The Worst Teams of All Time, Part 5: The 2003 Hamilton Tiger-Cats

This is a post in an ongoing series, where we examine and poke fun at some of the most ghastly teams ever to take the field.

Ah, the CFL. So many ways to score, so little time. You’re like the Arena Football League, except not crap.

One of the worst (if not the absolute worst) CFL team to ever take the field did so in 2003, as the Hamilton Tiger-Cats bumbled and stumbled their way through a 1-17 disaster. Hamilton in 2003 finished last in both offense and defense, giving up twice as many points as they scored. Their only victory was a Week 13 Overtime win over the Saskatchewan Roughriders.

The Ti-Cats stumbled out of the gate early, and never fully recovered. In Week 2, they were roped by Toronto 49-8, then were manhandled two weeks later (twice) to the tunes of 52-15 and 42-9 scores (against Edmonton and Saskatchewan, respectively).

Lancaster 6.tif

Ron Lancaster often stood alone in 2003. I assume the players’ reasoning was “the guy might not be a good shot”.

Ron Lancaster might have been a legendary CFL player, but he was awful as a head coach. At the end of 2003, he was fired.

Danny McManus

Danny McManus is a Hall of Fame player, but he had an off year in 2003.

The offense grabs particular attention, as the CFL is an offensive league. The only other team to score less than 400 points was Calgary, and they finished with 5 wins. Hamilton averaged a terrible 16.3 points a game, which is doubly confusing considering they had Danny McManus taking snaps from under center. McManus won the Gray Cup for the Tiger-Cats in 1999, but 2003 was not a shining example of his greatness.

McManus ended the year with a 9 TD – 14 INT ratio, while completing 53.13% of his passes.for 2,869 yards. His 67.3 quarterback rating was the worst amongst starting quarterbacks in the league that year. Three other small-name quarterbacks took snaps under center, but none of them had any success.

However, the offensive deficiencies were not all McManus’ fault. Although he had Archie Amerson, the rest of the receivers didn’t do anything for the team. Once Amerson was double teamed, McManus all too often had nowhere to throw.

Archie Amerson

This picture is emblematic of Hamilton’s entire season.

Amerson had a good year, catching 75 passes for 960 yards and 4 touchdowns.

Troy Davis Hamilton Tiger Cats 2004. Photo F. Scott Grant

Running back Troy Davis also had a good year, but he was held back by poor offensive line play.

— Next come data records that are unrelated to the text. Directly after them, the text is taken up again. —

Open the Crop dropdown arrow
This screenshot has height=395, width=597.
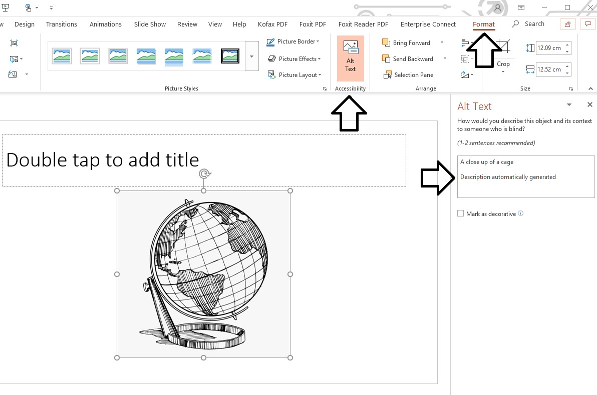(503, 72)
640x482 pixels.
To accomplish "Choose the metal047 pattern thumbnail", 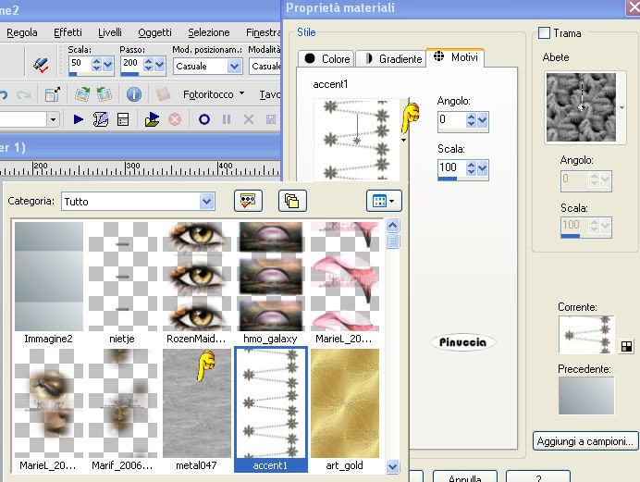I will point(196,403).
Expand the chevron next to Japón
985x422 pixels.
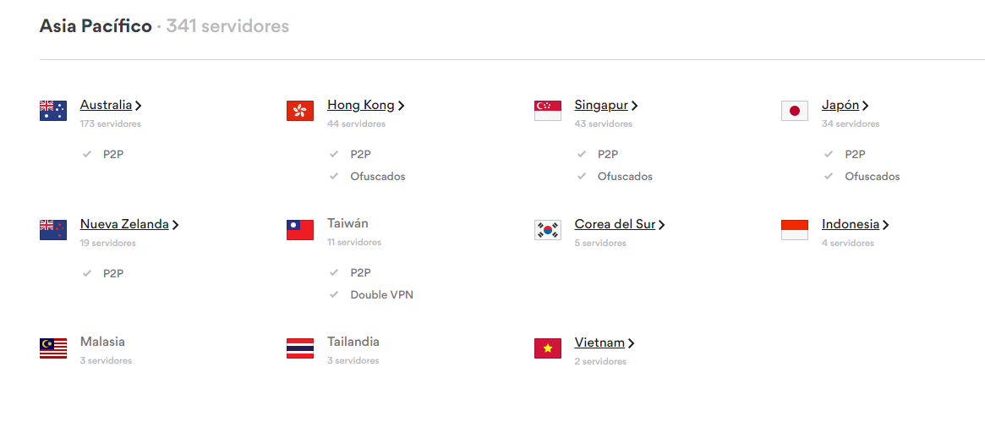click(x=865, y=106)
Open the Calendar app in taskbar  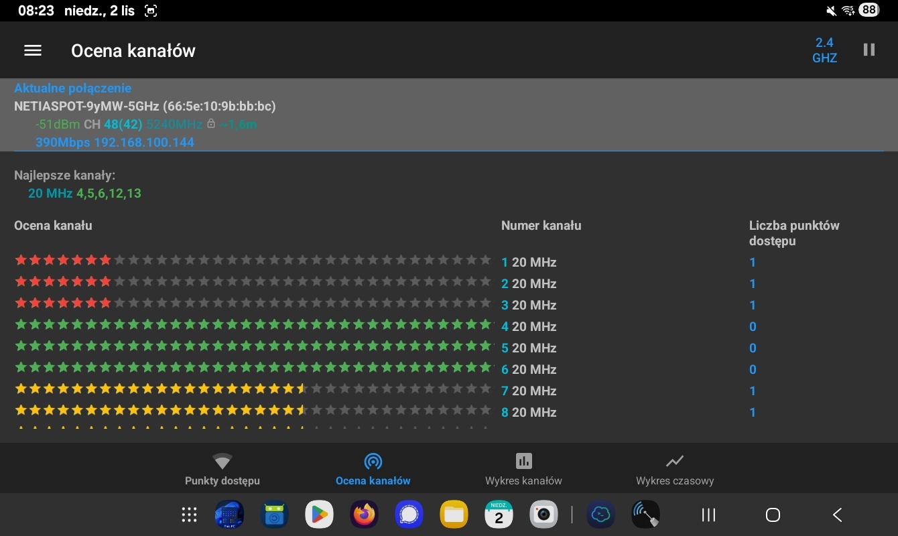499,515
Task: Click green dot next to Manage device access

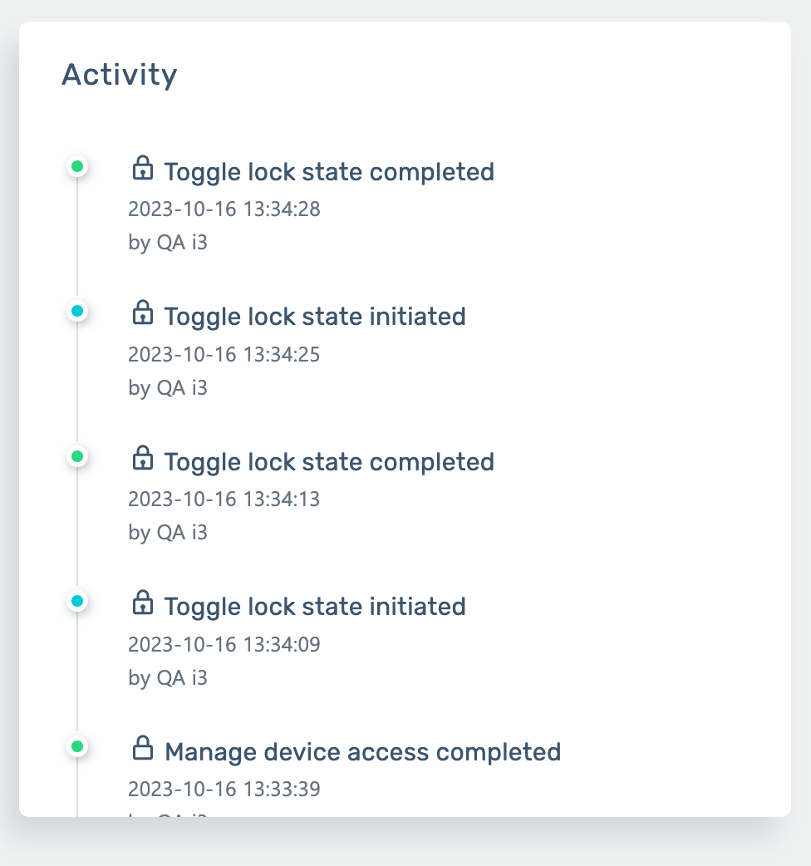Action: 77,746
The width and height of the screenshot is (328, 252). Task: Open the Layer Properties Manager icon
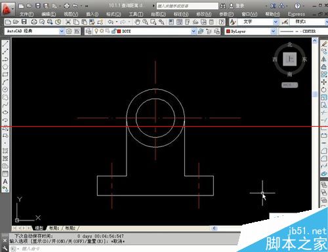click(x=89, y=32)
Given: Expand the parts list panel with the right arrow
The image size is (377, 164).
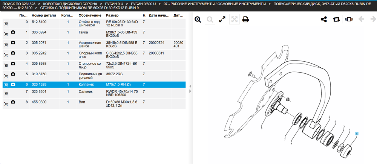Looking at the screenshot, I should pos(190,91).
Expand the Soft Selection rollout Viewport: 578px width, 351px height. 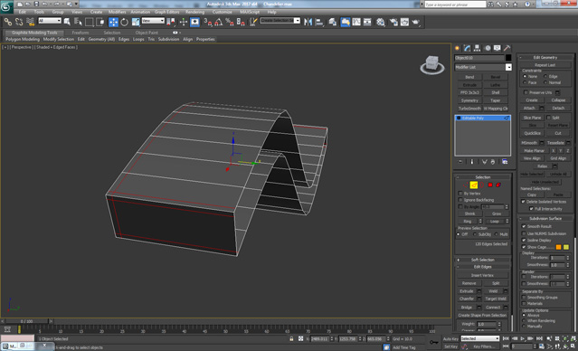point(482,260)
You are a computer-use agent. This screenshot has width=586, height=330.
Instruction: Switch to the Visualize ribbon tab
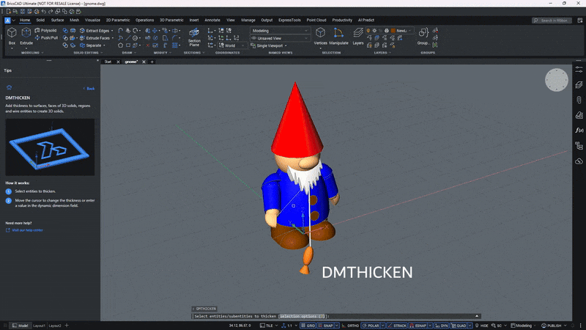pos(92,20)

Davis was the only other competent player on offense, and he finished 2003 with 1,206 yards and 5 touchdowns.

Anonymous back Julian Radlein (Hamilton’s first round pick that year) finished the year in extremely disappointing fashion; he only rushed for 167 yards the entire season.

But enough about the offense. The Ti-Cat’s defense would have had trouble against a high school team. They surrendered 32.4 points per game, and were manhandled by the opposition.

TIGER CATS CHEATWOOD HURRIES ALOUETTES QUARTERBACK CALVILLO

Defensive End Tim Cheatwood was the only life Hamilton had on defense.

Cheatwood was the only good player on defense the Tiger-Cats had in 2003, as he recorded 10 sacks. The trouble began when the opposition started double-teaming him, leaving the rest of the inept defense a target.

At the end of the season, changes were made. The next year, Hamilton made a miraculous turnaround, going 9-8-1. However, in 2005, they slammed back to earth with a 5-13 campaign.